Meski bisa belajar dari rumah dengan bantuan teknologi, Sandi mengingatkan agar para orang tua selalu mengontrol dan membimbing anak-anaknya dalam proses belajar.

“Tentunya kita tidak bisa melepas mereka dengan teknologi. Kita harus berikan bimbing agar teknologi itu membantu mereka dalam meningkatkan kapasitas, proses belajar dan mengajar,” jelas Sandiaga.

Sandi mengingatkan bahwa ke depan, selama virus ini masih ada, masyarakat terutama guru dan murid harus terbiasa dengan kebiasaan baru saat sekolah-sekolah mulai dibuka pada masa new normal atau normal baru.

Baca juga: Pengenalan Sekolah untuk Siswa Baru Secara Virtual

“Kita tidak bisa lari dari kenyataan ini bahwa suatu realita baru, new normal itu, kita harus terbiasa dengan dengan hal-hal yang dulu kita tidak terbiasa misalnya kita sekarang menggunakan masker, juga selalu menjaga kebersihan dengan hand sanitizer dan terbiasa mencuci tangan, tidak bersalaman, tidak berpelukan,” ucapnya.

“Saya yakin pandemi COVID-19 memberikan satu ujian bagi sistem pendidikan kita untuk beradaptasi dan bukan hanya murid, tapi guru juga beradaptasi, orang tua juga beradaptasi, lingkungan juga beradaptasi,” lanjut dia.

Dalam kesempatan ini, Sandi juga mengingatkan, ke depan, sistem pendidikan akan berubah. Pendidikan akan lebih mengarah pada vokasi atau peningkatan keterampilan sambil praktek.

“Dulu bahwa kita mulai masuk SMP, SMA, kuliah dan bekerja sudah berganti. Kita akan masuk ke dalam konsep dimana kuliah sambil kerja, vokasi sambil kerja. Akhirnya pendidikan itu menjadi life long learning, tidak hanya sampai 18-20 tahun. Dengan adanya COVID-19, ini edukasi kita terutama experience learning akan sangat relevan,” ujar dia.

Sandi beralasan, dengan sistem yang demikian, akan menuntut setiap orang untuk terus belajar karena perkembangan teknologi yang bergerak begitu cepat.

“Mungkin umur 30 tahun teknologi sudah berubah. Sehingga hal-hal yang kita pelajari pada saat 17 tahun sudah berganti total,” katanya.

Sebelumnya, Sandi juga mengingatkan bahwa bonus demografi yang terjadi di Indonesia pada 2030-2040 bisa menjadi bencana demografi bila tidak melakukan investasi di sektor pendidikan.
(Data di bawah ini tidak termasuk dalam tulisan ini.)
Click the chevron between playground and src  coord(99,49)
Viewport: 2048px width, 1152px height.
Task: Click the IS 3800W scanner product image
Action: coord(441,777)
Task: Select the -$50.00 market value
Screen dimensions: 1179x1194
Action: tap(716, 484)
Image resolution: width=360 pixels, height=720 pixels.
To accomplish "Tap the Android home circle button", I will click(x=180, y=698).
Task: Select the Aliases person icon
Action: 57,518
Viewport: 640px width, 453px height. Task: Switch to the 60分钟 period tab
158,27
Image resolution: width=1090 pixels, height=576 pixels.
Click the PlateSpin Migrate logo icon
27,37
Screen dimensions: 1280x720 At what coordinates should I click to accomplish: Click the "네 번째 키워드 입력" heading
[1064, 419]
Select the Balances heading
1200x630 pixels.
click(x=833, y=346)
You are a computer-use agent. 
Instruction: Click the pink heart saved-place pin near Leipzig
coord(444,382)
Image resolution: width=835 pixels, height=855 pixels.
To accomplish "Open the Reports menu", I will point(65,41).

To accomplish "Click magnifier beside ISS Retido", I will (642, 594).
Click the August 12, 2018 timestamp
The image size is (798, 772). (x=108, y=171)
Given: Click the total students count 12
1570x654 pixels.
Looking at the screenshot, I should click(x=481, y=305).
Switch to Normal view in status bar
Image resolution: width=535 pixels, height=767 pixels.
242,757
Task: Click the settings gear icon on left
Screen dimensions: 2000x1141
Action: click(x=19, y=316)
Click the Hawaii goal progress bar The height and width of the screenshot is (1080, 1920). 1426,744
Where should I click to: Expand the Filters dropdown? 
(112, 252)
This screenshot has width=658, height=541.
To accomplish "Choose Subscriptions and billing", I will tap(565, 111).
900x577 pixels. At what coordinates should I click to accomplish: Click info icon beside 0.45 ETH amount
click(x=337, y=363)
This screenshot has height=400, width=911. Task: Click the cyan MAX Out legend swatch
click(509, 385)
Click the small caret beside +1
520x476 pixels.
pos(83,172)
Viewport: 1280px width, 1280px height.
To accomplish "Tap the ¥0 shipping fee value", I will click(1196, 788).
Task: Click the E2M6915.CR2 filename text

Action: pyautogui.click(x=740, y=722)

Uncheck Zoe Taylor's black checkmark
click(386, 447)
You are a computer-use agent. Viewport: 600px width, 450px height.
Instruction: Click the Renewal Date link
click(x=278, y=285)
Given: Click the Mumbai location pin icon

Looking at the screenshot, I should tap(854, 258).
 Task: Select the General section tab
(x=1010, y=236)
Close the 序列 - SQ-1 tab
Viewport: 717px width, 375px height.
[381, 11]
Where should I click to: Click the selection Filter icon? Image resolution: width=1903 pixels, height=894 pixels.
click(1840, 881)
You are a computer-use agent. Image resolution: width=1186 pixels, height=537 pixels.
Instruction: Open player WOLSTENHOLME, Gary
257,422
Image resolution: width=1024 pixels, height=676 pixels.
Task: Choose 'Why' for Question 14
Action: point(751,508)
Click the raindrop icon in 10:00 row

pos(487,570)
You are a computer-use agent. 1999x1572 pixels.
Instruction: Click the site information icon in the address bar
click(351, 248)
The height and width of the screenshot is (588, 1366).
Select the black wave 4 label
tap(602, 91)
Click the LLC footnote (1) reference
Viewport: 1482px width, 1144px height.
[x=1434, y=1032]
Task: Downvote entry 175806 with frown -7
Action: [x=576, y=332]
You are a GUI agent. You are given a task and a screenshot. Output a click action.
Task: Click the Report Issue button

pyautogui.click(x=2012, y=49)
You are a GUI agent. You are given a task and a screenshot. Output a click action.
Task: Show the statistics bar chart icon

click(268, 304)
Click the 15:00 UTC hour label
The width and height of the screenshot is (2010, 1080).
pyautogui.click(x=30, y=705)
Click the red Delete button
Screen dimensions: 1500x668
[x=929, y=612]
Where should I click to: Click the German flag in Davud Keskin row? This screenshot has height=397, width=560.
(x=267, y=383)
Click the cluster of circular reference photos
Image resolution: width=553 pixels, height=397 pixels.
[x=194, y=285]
Sandi memaparkan bahwa penduduk Indonesia yang tahun 2019 ini berusia 7 tahun, rata-rata mereka berharap bisa mengikuti pendidikan 12 tahun atau hanya hanya lulusan SMA sederajat.

“Bonus demografi itu akan berubah menjadi bencana demografi kalau kita enggak bisa ubah bahwa mayoritas anak usia 7 tahun ini cuma dapat pendidikan 12 tahun ke depan,” kata Sandi.

Sandi berharap pemerintah dan semua pihak benar-benar memikirkan masa depan mereka, sehingga bonus demografi menjadi peluang dan cita-cita Indonesia Emas 2045 terwujud.

“Mereka harus dapat kesempatan pendidikannya minimal sampai S1 (sarjana) selesai, dan sebagian S2 (magister) dan akhirnya S3 (doktor). Jadi bonus demografi itu bisa jadi bencana kalau kita nggak invest di pendidikan. Jadi kita harus berikan kesempatan mereka untuk mendapatkan pendidikan yang lebih tinggi,” harap Sandi.